§ Excerpt to read:

From my diary

I pulled up the OCR project for the Book of Asaph the physician in Finereader 11 this lunchtime.  It’s a 6th century Jewish medical text, which apparently contains interesting quotes from classical writers.

Readers may remember — I can hardly remember myself — that I was experimenting with deskewing the pages, increasing the brightness, etc, in order to improve OCR.

Pretty much the last thing that I did was to open the PDF and import it into FR11, without doing any work.  I ran the OCR anyway, just to see what the raw result would look like.

The raw result is certainly better than some of the rubbish that I have had to clean up in the past.  But it is far from simple.  I think deskewing etc would be the answer.  However there are 250 pages to do, one at a time.   It might be a gentle task to do some time.

§ Entries supplied:
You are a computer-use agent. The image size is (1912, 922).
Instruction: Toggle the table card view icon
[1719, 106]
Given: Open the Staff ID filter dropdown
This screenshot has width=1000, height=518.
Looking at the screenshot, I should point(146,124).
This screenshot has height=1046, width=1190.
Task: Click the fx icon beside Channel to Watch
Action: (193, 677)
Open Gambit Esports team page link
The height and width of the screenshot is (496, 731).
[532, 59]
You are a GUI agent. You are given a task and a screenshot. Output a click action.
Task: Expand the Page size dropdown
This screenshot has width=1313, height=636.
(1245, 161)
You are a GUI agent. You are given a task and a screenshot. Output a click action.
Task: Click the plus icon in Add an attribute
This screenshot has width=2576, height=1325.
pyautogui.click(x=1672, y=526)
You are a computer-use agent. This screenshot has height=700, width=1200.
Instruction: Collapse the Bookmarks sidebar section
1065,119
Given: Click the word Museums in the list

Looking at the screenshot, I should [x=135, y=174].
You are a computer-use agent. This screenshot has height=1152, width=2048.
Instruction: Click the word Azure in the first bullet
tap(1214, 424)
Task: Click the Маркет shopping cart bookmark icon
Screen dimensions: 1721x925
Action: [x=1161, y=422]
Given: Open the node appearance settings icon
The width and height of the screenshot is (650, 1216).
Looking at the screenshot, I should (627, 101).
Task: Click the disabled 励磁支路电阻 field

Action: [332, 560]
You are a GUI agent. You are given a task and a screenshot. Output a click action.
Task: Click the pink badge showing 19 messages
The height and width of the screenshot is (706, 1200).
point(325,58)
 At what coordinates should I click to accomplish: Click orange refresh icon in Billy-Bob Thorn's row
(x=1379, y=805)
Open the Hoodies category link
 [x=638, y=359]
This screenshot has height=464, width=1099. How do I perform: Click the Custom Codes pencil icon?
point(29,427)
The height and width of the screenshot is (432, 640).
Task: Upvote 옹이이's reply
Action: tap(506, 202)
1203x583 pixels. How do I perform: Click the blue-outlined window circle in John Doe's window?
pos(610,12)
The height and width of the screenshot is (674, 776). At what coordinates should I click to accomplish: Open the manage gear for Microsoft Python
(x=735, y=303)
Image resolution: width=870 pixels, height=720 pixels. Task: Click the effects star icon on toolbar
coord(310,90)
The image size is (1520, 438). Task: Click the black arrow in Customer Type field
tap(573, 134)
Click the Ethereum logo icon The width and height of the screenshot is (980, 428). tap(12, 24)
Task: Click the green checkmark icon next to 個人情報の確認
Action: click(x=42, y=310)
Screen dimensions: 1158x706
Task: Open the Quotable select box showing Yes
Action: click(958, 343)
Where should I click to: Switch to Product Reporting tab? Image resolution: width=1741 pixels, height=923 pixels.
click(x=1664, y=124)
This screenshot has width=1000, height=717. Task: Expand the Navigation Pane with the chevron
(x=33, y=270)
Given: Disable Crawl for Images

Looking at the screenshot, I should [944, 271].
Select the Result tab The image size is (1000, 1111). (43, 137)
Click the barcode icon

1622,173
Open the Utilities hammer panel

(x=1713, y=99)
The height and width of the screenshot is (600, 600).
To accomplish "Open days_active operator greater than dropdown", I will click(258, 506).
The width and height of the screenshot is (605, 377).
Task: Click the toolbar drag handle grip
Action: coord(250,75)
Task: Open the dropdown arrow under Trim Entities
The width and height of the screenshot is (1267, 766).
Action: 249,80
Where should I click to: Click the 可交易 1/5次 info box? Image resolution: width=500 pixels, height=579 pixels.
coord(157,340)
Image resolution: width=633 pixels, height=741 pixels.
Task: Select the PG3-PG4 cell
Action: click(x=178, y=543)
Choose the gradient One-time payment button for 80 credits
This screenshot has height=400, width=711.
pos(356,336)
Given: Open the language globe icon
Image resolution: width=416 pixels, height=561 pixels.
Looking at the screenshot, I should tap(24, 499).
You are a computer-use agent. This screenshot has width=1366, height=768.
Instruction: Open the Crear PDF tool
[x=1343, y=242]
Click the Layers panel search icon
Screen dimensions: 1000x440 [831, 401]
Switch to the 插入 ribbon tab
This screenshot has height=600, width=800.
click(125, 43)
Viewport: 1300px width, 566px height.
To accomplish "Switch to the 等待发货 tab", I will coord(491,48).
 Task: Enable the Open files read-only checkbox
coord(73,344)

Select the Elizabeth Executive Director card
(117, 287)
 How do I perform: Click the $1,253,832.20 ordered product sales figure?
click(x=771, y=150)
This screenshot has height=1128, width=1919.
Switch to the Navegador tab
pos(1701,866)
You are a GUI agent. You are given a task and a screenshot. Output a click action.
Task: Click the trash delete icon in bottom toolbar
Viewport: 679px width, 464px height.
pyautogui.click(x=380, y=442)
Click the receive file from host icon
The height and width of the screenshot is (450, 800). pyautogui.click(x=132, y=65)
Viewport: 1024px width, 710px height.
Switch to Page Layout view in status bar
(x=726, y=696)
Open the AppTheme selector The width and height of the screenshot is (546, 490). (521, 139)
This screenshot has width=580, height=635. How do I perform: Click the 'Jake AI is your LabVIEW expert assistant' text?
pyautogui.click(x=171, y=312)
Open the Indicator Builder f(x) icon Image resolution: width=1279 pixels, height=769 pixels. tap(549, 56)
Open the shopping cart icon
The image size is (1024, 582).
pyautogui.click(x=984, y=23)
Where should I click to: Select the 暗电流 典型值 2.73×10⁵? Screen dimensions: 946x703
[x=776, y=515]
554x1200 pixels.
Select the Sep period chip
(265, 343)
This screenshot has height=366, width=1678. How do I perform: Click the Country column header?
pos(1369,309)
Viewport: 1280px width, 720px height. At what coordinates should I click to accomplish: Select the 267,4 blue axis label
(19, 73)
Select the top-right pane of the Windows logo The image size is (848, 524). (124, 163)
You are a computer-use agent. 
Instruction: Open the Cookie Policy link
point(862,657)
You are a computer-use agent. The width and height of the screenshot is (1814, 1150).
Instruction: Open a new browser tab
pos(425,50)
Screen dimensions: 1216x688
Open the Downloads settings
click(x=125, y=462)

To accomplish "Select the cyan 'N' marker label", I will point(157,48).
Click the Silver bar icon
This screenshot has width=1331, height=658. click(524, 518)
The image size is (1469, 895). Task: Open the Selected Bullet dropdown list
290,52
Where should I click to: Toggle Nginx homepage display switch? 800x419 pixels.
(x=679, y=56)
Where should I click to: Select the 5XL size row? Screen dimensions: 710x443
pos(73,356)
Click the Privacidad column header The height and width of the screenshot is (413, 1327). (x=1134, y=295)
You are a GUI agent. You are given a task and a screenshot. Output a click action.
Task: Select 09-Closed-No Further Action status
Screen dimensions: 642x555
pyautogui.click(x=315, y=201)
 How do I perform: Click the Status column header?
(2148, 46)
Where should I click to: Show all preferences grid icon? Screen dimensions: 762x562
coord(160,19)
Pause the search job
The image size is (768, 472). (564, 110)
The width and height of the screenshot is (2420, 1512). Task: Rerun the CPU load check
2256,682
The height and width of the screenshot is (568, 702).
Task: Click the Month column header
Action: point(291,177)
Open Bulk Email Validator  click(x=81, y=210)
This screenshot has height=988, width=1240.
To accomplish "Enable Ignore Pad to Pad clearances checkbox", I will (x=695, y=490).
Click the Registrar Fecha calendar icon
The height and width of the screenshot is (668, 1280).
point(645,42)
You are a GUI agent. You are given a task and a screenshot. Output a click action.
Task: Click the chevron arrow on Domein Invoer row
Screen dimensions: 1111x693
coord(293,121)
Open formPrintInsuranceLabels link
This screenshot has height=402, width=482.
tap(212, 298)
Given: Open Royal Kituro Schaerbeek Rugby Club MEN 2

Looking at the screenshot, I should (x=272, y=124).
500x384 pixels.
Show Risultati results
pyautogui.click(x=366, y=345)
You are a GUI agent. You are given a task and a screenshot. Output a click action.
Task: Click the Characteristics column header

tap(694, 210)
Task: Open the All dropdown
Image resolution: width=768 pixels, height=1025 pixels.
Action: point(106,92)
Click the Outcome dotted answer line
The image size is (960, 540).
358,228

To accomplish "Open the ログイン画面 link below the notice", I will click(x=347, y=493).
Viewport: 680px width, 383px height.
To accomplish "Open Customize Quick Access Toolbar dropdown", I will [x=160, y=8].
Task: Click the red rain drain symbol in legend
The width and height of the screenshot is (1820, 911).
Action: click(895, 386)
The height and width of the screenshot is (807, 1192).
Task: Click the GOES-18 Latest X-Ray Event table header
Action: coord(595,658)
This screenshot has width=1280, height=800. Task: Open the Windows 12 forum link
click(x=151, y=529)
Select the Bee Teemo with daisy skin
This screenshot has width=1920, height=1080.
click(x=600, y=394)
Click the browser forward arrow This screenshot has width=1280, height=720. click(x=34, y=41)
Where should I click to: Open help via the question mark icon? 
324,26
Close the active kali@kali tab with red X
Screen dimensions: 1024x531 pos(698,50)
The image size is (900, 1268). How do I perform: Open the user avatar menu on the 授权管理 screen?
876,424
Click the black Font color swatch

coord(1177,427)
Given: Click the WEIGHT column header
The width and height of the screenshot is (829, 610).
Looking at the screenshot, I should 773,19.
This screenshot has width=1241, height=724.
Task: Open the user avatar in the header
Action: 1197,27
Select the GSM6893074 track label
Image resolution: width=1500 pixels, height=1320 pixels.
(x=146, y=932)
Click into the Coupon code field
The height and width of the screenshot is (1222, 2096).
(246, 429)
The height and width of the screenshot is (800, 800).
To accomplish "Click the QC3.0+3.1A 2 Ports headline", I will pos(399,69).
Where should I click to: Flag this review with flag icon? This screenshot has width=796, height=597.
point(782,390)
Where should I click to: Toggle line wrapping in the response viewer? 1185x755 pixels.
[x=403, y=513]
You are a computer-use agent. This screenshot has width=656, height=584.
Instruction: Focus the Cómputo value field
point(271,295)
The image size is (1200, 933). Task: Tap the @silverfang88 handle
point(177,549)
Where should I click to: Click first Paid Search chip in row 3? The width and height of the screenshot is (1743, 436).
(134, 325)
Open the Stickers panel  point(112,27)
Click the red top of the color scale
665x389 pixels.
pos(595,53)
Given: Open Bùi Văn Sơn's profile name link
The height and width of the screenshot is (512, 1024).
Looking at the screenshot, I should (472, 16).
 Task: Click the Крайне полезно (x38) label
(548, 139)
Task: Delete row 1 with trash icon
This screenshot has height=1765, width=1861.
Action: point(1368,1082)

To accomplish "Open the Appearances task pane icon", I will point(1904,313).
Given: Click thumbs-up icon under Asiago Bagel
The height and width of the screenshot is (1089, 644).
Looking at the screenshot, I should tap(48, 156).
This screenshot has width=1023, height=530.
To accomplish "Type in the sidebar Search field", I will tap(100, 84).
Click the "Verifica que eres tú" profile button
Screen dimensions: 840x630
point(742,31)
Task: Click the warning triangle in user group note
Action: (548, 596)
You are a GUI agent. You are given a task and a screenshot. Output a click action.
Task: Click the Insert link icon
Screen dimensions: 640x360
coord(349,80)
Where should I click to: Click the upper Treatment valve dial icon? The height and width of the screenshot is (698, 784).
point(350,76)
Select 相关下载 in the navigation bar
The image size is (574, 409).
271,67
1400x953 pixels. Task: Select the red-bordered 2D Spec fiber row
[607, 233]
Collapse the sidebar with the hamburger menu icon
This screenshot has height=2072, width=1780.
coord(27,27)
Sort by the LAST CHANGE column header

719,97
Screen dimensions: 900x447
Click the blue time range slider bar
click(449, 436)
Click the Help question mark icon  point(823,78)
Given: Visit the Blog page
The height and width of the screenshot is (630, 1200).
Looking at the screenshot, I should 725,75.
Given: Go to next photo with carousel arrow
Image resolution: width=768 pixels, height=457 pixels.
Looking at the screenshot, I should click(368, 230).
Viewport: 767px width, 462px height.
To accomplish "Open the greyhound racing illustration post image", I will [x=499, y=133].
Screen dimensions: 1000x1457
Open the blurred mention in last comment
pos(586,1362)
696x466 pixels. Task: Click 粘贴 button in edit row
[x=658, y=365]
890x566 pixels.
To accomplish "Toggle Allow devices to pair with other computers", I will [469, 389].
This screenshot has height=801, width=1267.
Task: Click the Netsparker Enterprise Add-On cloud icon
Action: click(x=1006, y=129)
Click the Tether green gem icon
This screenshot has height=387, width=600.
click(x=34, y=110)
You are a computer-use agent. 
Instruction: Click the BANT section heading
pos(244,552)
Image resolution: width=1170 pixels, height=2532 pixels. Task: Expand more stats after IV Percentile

§ Exercise:
Retype the passage of the diary entry about OCR starting at "Readers may remember" and ending at "do some time.". The material is separate from the diary entry about OCR.

§ Answer to the exercise:
Readers may remember — I can hardly remember myself — that I was experimenting with deskewing the pages, increasing the brightness, etc, in order to improve OCR.

Pretty much the last thing that I did was to open the PDF and import it into FR11, without doing any work.  I ran the OCR anyway, just to see what the raw result would look like.

The raw result is certainly better than some of the rubbish that I have had to clean up in the past.  But it is far from simple.  I think deskewing etc would be the answer.  However there are 250 pages to do, one at a time.   It might be a gentle task to do some time.